Current model: (1) Show a line graph of course activity.

A line graph of student course activity
From https://community.canvaslms.com/docs/DOC-17996-how-do-i-compare-the-weekly-online-activity-chart-graph-with-a-section-or-student-filter-in-new-analytics

(2) Hope that faculty can interpret it accurately. (3) Hope that faculty understand that a student not logging in regularly could indicate that they’re having some kind of trouble. (Yes, I realize that’s not what the data in my sample visualization show. But work with me here.) (4) Hope faculty decide that a reasonable thing to do would be to reach out to students who haven’t logged in for a while and check on how they’re doing.
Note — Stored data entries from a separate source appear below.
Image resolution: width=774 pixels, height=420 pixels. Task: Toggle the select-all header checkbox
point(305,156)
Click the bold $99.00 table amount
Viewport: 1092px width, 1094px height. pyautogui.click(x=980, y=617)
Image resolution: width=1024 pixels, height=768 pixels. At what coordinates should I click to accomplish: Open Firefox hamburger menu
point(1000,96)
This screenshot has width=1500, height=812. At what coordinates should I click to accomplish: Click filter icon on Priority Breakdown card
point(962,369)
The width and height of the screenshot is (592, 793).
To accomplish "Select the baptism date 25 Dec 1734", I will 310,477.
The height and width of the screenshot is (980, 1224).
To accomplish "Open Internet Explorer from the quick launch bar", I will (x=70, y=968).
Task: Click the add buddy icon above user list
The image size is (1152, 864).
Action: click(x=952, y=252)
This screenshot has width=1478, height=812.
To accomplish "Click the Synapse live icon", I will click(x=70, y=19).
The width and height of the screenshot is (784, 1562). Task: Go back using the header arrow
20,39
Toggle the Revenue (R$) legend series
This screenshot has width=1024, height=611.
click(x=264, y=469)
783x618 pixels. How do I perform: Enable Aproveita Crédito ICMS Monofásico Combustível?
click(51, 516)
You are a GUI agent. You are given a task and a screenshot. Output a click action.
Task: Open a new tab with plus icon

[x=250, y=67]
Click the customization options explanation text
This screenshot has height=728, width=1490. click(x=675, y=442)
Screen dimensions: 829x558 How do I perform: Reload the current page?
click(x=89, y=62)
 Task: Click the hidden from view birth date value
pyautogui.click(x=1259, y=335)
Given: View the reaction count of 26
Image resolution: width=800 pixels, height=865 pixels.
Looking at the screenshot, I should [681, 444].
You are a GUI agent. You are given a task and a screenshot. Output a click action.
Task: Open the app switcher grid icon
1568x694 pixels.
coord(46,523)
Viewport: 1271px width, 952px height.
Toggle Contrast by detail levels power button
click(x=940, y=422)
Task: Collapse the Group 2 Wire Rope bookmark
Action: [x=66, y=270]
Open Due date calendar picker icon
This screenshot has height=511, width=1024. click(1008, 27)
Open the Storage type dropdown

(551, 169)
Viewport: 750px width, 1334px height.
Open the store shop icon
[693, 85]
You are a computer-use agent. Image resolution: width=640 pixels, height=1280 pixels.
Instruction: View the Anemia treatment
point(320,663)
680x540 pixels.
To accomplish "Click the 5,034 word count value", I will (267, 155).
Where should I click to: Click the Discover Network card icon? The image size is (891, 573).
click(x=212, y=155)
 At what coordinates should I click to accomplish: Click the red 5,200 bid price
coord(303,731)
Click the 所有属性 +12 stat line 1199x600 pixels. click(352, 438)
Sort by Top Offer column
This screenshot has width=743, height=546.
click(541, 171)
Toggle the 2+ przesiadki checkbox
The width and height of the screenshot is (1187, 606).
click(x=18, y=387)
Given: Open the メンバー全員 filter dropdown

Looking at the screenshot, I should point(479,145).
New model: Create a list of students who faculty should check in on because they haven’t logged in for a while.

Contact These Students
David Wiley email / dismiss suggestion
David hasn’t logged in for 14 days. Consider checking in today to see how they’re doing.
Elaine Wiley email / dismiss suggestion
Elaine hasn’t logged in for 8 days. Consider checking in soon to see how they’re doing.

What information should be included in an action dashboard?

Everyone knows I’m a fan of five letter frameworks! The 5Ws you learned in school provide a great starting place for thinking about action dashboards.

  • What? Describe the specific action should faculty consider taking.
  • Why? Explain why they should consider taking it.
  • When? How soon should they decide whether or not to take action?
  • Who? Name each student with regard to whom the faculty should consider taking action.
  • Where? In what format, with what tools, or in what place should faculty take the action?

From my personal perspective (and based on the research on the impact of teacher-student relationships), I think action dashboards should be filled with suggested actions that help faculty proactively express care, support, and encouragement for their students. An action dashboard might suggest faculty Contact These Students because they haven’t logged in for over a week (“Everything ok?”), because they scored above 95% on a recent quiz (“You’re crushing it!”), because they’re struggling in class (“Could you come to office hours so I can help you?”) and for a range of other reasons. If these messages were templated, faculty could send more messages of care, support, and encouragement to more students more quickly.

An action dashboard might also suggest that faculty Focus on These Topics During Class based on questions a majority of students missed on the homework. Or that faculty Review These Topics During Class to help students implement spaced review of critical concepts. Or other things.

Students, Administrators, and Power Users

There is nothing in this discussion of action dashboards from the faculty perspective that doesn’t also apply to students or administrators. It is completely unrealistic to expect them to have all the expertise necessary to translate a dashboard full of visualizations into effective actions they can take in support of student learning. Students and administrators need action dashboards, too.

It’s also true that, for faculty, students, and administrators who do have higher levels of data literacy and instructional design literacy, access to the visualizations (or even raw data) could be more powerful than an action dashboard. And I would advocate for providing those in an “advanced” view of the dashboard. My main argument here has been that, if we want dashboards to be widely used so they can improve outcomes for more students, the default view shouldn’t require high levels of data literacy or instructional design literacy in order to be usable. The default view should be immediately usable by everyone.

(It’s a bit like a Mac – if you have a high degree of computer literacy, you can open the Terminal app and type Unix commands to your heart’s content. But that shouldn’t be the default user experience. The default UX should be – and is – point and click.)

Conclusion

An “action dashboard” is a dashboard filled with specific actions a user might consider taking, presented in the context of the 5Ws. Action dashboards can be used effectively by all faculty, students, and administrators, regardless of their levels of data literacy or instructional design literacy. While action dashboards can feel restrictive to power users, power users can be provided with different views more suited to their literacy levels.